I am trying to apply a different threshold to each input channel (e.g., similar to PReLU with \alpha set to nChannels), but the thresholds do not need to be learned. So far I have the following, but it is too slow due to the for loop.
class ChannelwiseThreshold(nn.Module):
def __init__(self):
super(ChannelwiseThreshold, self).__init__()
def forward(self, x, thresholds):
h = []
for i in range(len(thresholds)):
h.append(F.threshold(x[:, i], thresholds[i], 0))
return torch.stack(h, dim=1)
Is there any more efficient way of achieving this?
Thanks,
Brad
I think the stacking operation in your case is expensive. I checked the PRelu code and it seems to be done in C. But, I think doing the operation in place should make it fast enough.
class ChannelwiseThreshold(nn.Module):
def __init__(self):
super(ChannelwiseThreshold, self).__init__()
def forward(self, x, thresholds):
for i in range(len(thresholds)):
F.threshold_(x[:, i], thresholds[i], 0)
return x
Sorry if I was unclear, but the thresholds do not need to be learned but x may be a Variable. If I try to use this code I get the following error:
RuntimeError: one of the variables needed for the gradient computation has been modified by an inplace operation
I assume this is due to repeated inplace operations on the Variable x.

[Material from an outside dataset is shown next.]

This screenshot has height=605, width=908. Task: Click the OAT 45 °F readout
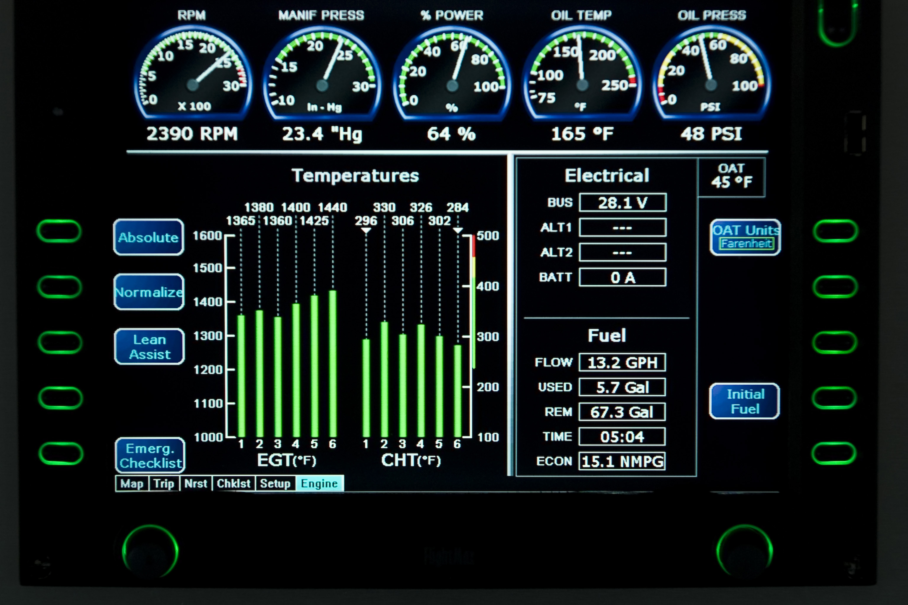click(x=732, y=177)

Also, I tried removing the stack operation (just allocating a new Variable before entering the for loop) and it is still slow (from 45 seconds an epoch to 30 minutes an epoch). For larger layers, (e.g., C = 500), this translates to 500 calls to F.threshold for each forward pass in that layer.
I’m not sure what your shapes are, but could this work?
a = torch.randn(3, 2)
th = torch.randn(3, 1)
print(a)
> tensor([[ 1.1200, -0.1365],
[-0.1328, 0.0842],
[-0.5945, 0.6210]])
print(th)
> tensor([[-0.7215],
[ 1.1406],
[-0.4683]])
idx = (a > th).float()
print(a * idx)
> tensor([[ 1.1200, -0.1365],
[-0.0000, 0.0000],
[-0.0000, 0.6210]])
1 Like
Thanks! I think this could work. Do you know how to do this over say dim=1 in the case of 4 dimensions?
a = torch.randn(3, 2, 4, 4)
th = torch.randn(1, 2, 1, 1)
idx = (a > th).float() #over dim=1 <idx would be shape (3,2,4,4)>
I could always permute the data to make it two dimensions as in your example, but I think that would be a bit slower.
Edit: Disregard this comment – I didn’t realize the semantics already work this way!